[Begin]

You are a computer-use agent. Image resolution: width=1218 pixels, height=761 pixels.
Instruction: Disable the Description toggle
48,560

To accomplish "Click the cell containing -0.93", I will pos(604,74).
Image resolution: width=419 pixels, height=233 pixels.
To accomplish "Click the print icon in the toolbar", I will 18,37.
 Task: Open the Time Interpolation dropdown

[End]
[Begin]

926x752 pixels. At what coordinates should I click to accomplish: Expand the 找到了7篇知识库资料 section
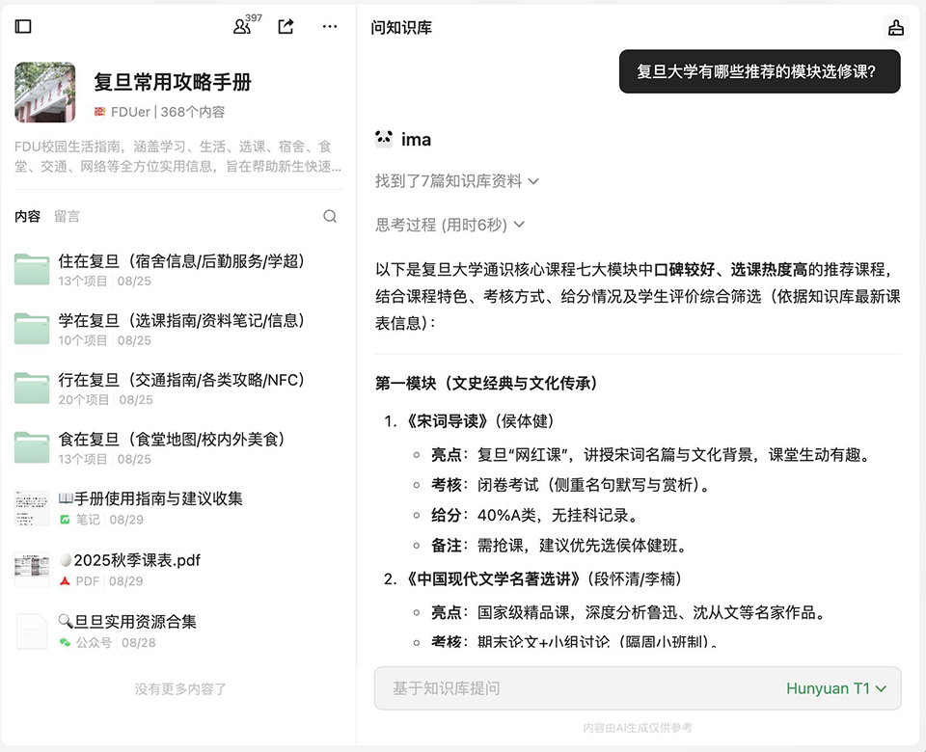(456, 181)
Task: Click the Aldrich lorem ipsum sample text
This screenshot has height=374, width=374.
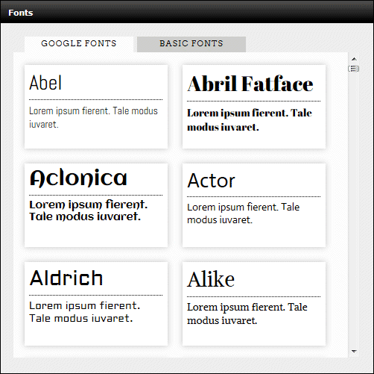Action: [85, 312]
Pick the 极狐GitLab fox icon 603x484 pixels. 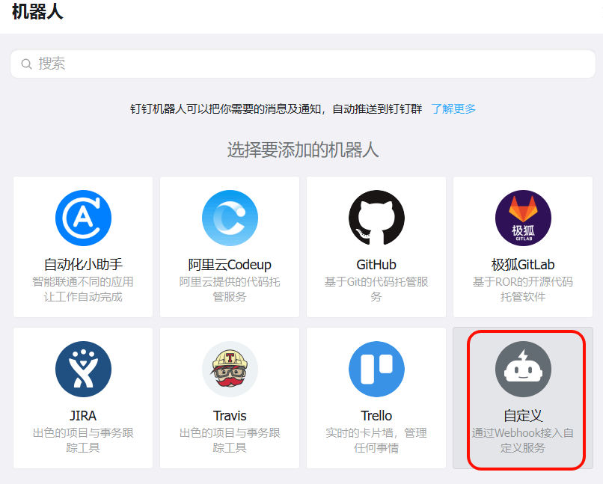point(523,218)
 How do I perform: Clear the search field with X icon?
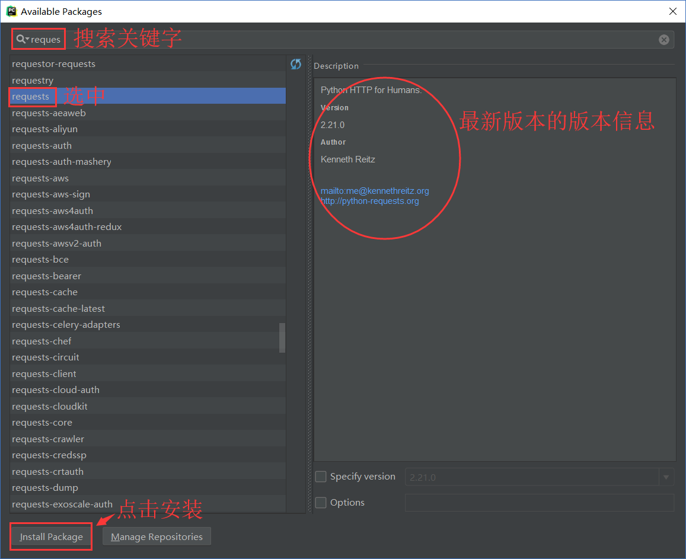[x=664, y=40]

[End]
[Begin]

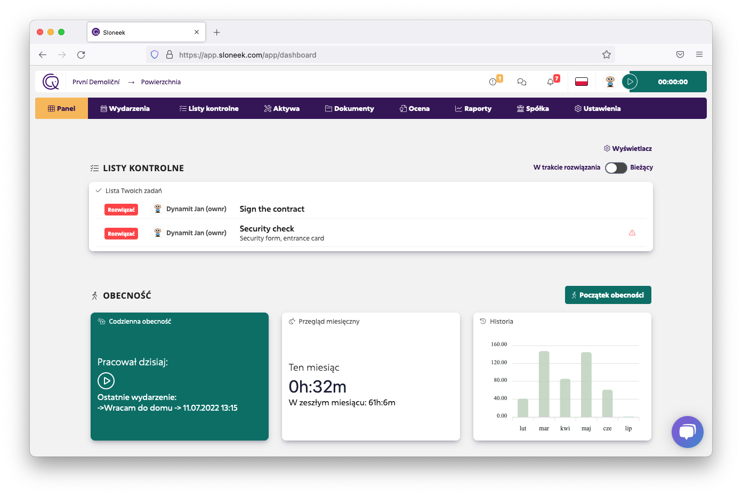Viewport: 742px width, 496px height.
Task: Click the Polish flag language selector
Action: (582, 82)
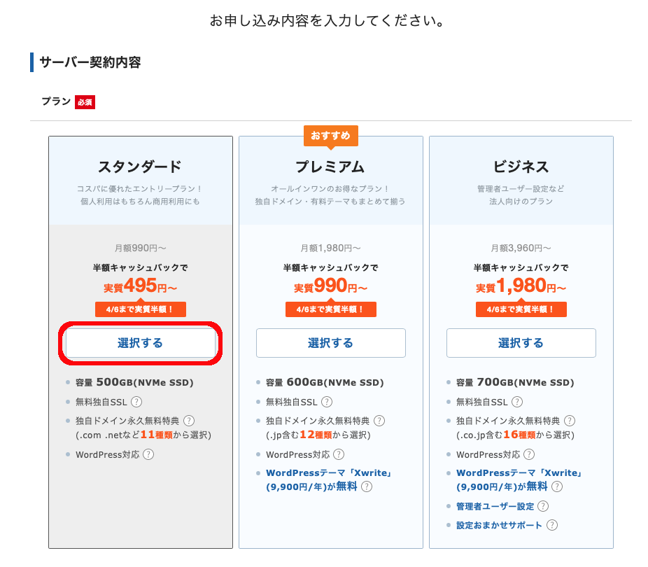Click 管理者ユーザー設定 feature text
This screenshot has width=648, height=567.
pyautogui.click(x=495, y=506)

[End]

WORK REQUIRED> Turn the lines of the listing into a numbered list, skipping blank lines. Begin at the line that contains "Viewport: 742px width, 496px height." and stop after the line that contains "pyautogui.click(x=495, y=506)", and leave the pictures out.

FINAL RESULT>
1. Viewport: 742px width, 496px height.
2. Task: Click the Polish flag language selector
3. Action: (582, 82)
4. Click 管理者ユーザー設定 feature text
5. This screenshot has width=648, height=567.
6. pyautogui.click(x=495, y=506)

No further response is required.